Do conto-de-fadas moderno fazem parte itens como a casa grande, as
aulas de ballet e um roupeiro cheio de sapatos. De preferência um armário só
para sapatos, onde estes possam ser ostentados e adorados, além de calçados. Ao
melhor preço que o gosto pode alcançar. Acima de tudo bens, visíveis e
passíveis de apreciados e invejados pelos outros. O prazer de saber que os
outros anseiam pelas nossas possessões é pouco superior ao de nos sabermos
donos e senhores daquilo que detemos. Do sonho apenas se excluem maridos
infiéis, filhas desobedientes e a sensação de que somos apenas um bocado de
carne andante, que apenas serve para cumprir um desígnio superior… de outra
pessoa.
Sun-Jae (Hye Soo Kim), tem um brutal acordar para a realidade quando
encontra o marido com outra mulher e, ofensa maior, que calça os seus belos saltos
altos durante o acto sexual. Sun-Jae abdica do sonho que era na verdade um
pesadelo mas, só ela não o queria ver e foi a última a compreendê-lo com toda a
dor que isso implica. Ela muda-se com Tae-su (Yeon-ah Park), a filha menor,
para um apartamento decrépito. Lá, tenta manter pequenas lembranças da vida de
luxo anterior, como o expositor dos seus belos sapatos, ao mesmo tempo que
recupera forças para iniciar um negócio por conta própria. A filha, essa,
rebela-se. O pai que era incapaz de lhe dizer a palavra “não” e gostava de a
ver dançar era muito melhor.
Por entre a recém-descoberta vida de mãe solteira e o interesse súbito
de In-cheol (Seong-su Kim), o designer de interiores que escolheu para decorar
o escritório, Sun-Jae encontra um par de sapatos cor-de-rosa intenso. E estão
ali, no meio de uma carruagem do metro, abandonados. Como é possível? Ela
arrisca. Assentam na perfeição. Como se tivessem desenhados para os seus pés. E
finos, requintados. Logo ela, que nunca admitiria ter encontrado os sapatos.

§ **Tarefas a realizar**
**a)** Liste as personagens que o excerto nomeia, cada uma acompanhada do nome que aparece entre parênteses logo a seguir.
**b)** Prossiga o excerto sobre Sun-Jae e os sapatos cor-de-rosa, começando logo depois da última frase apresentada.

§ **Dados de origem**
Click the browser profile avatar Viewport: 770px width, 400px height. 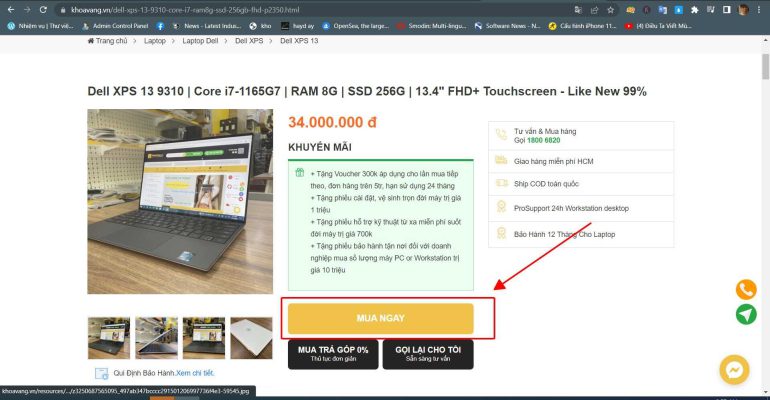tap(743, 10)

§ **Respostas por tarefa**
**a)**
Sun-Jae (Hye Soo Kim)
Tae-su (Yeon-ah Park)
In-cheol (Seong-su Kim)

**b)**
Ela é o tipo de mulher a quem se oferecem sapatos. Caros. Sun-jae sente-se
desde logo assombrada e encantada. Pois que eles têm memória e, rapidamente,
Sun-jae alterna os momentos de realidade com a ficção do novo par de sapatos
que encontrou. Mas os saltos de princesa cor-de-rosa também encantam a outrem.
Os seus sapatos atraem o olhar lascivo dos homens e a inveja das mulheres e,
não tarda, também a morte.
“The Red Shoes” baseia-se no conto de Hans Christian Andersen “Os
sapatinhos vermelhos”, no qual, o sueco relata a estória da queda de uma menina
pobre que se deslumbrou e descurou os seus deveres por causa de um par de
sapatos vermelhos recém-adquiridos. Perante a sua crescente vaidade e desleixo pelos
outros, os sapatos foram amaldiçoados e ela condenada a dançar para todo o
sempre até que, cheia de dores implorou a um carrasco que lhe amputasse os pés.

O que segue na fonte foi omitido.